■ **Passage to read**
_ _ _ _ _

I will probably get downvoted for this, but: this is why I am skeptical about self-driving vehicles. Driving in general and adjusting to each country/locality, then to vehicle types is such a human thing that you'd need a thousand more "deep understanding" things like this.

It will be an endless process for an algorithm driven car. Buses in Dublin will be so much different from buses in London, or trucks in the US different from trucks in Germany. Then there are the bikes, pedestrians. When human drivers/bikers/pedestrians look at each other and know what to expect. These are the things that would be incredibly difficult to formalize, if possible at all. Unless you have something like a Deep Mind on board, but even then I wouldn't be so sure.


Humans will also adapt. If there are local driving quirks in an area that the automated cars don't follow, after watching the automated cars fail to follow them a few times, people will account for the unexpected behavior.

This is already an issue humans solve in the context of tourists driving through town, who aren't accustom to local rules like "First driver at an intersection gets to make a left on green instead of yielding to the column of oncoming straight traffic."


I utterly despise that local rule, even as someone who grew up with it.


If you hate that one, I hope you've never encountered the one that appears to operate around the D.C. beltway / suburb area:

Signalling intent to change lanes indicates that you are weak; people will actively cut you off.


There can be only one!..person on time to work and it's going to be me


Wouldn't this be a great application for machine learning? Collect traffic data locally, run it through the system a few bazillion times, them you realize the only way to avoid a car crash is to drive like a maniac in certain places.


Google already does this. The cars have virtually driven nearly as many miles as they have on the road by now. And every time there's a near accident, or one of the various accidents where other vehicles were at fault, they feed in the data and run simulations on how the car could have avoided the accident.

Even if they're not perfect, they're still already better than the median driver in the majority of daily driving. They don't need to be perfect, just better than most and you're drastically reducing deaths. Below median drivers cause more accidents than above median.

_ _ _ _ _

■ **Dataset content**
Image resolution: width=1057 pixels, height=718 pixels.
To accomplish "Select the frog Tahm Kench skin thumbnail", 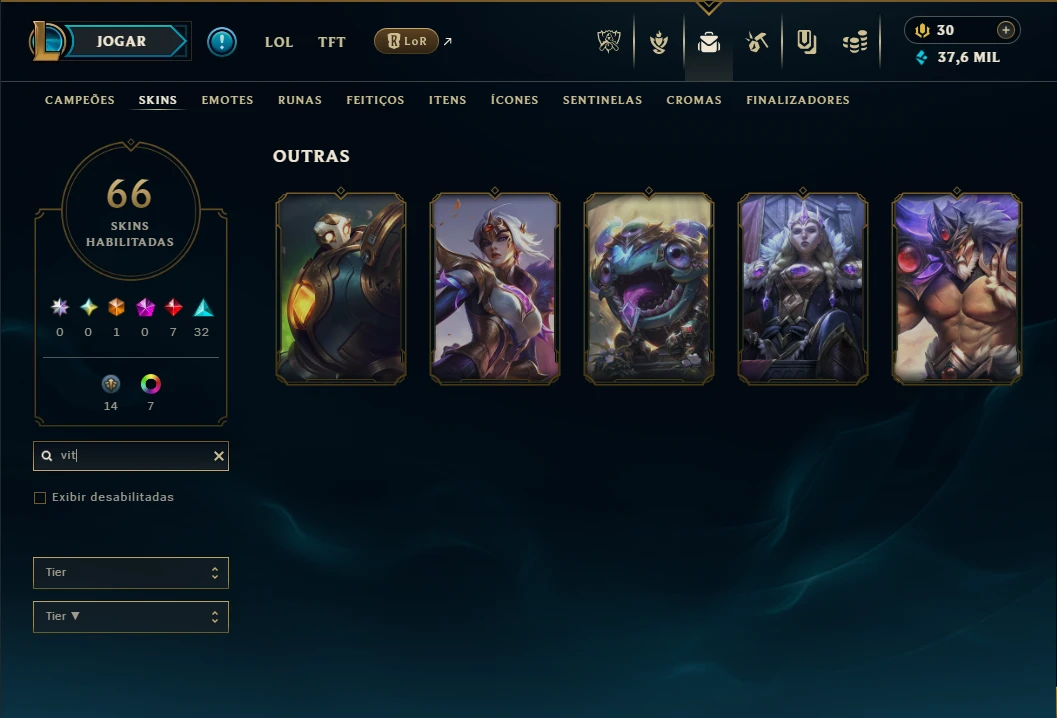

_ _ _ _ _

■ **Parts of the exercise**
a. List every place named in the discussion of self-driving cars.
b. In the self-driving car discussion, what does signaling intent to change lanes indicate around the D.C. beltway?
c. Pick up the discussion of self-driving cars after its last sentence and carry it on.
The material is separate from the discussion of self-driving cars.

■ **Answers in order**
a. Dublin, London, the US, Germany, and the D.C. beltway / suburb area

b. It indicates that you are weak, and people will actively cut you off.

c.
Most accidents come down to awareness and reaction (both reaction speed and the ability to evaluate the right course of action). These are two things that a sufficiently advanced computer system will always be better at. A human gets distracted, doesn't have 360-degree constant vision, doesn't have thermal imaging or the ability to range-find obstacles through fog. A human can't use perfect situational awareness of obstacles and road conditions to avoid an accident.

Anyway, the plural of anecdote isn't data. Google is in the data business and has a firm grasp of what they're attempting. I doubt they're going to be proven wrong.


> They don't need to be perfect, just better than most and you're drastically reducing deaths.

From a utilitarian perspective, they would only need to be better than whoever they are replacing one driver at a time.

From a human-feely point of view, they'll need to be massively better than the best human to stand a chance of adoption.

My guess about AI: for human-suitable tasks the gap between a typical human and the best human is actually not all that great, compared to the difficulty of getting to human-level skill in the first place. So by waiting for surpassing the best human, we don't actually lose too much time.


The problem is ANN (I'm assuming you're thinking of them) are not deterministic so I wonder whether they're may be issues regarding the legality of using a system with an uncertain outcome.


As far as I know, they mix different approaches.

Artificial Neural Networks are actually totally deterministic by default. (Even if training them is not.) What they lack is people being able to explain in simple ways what the ANN is doing.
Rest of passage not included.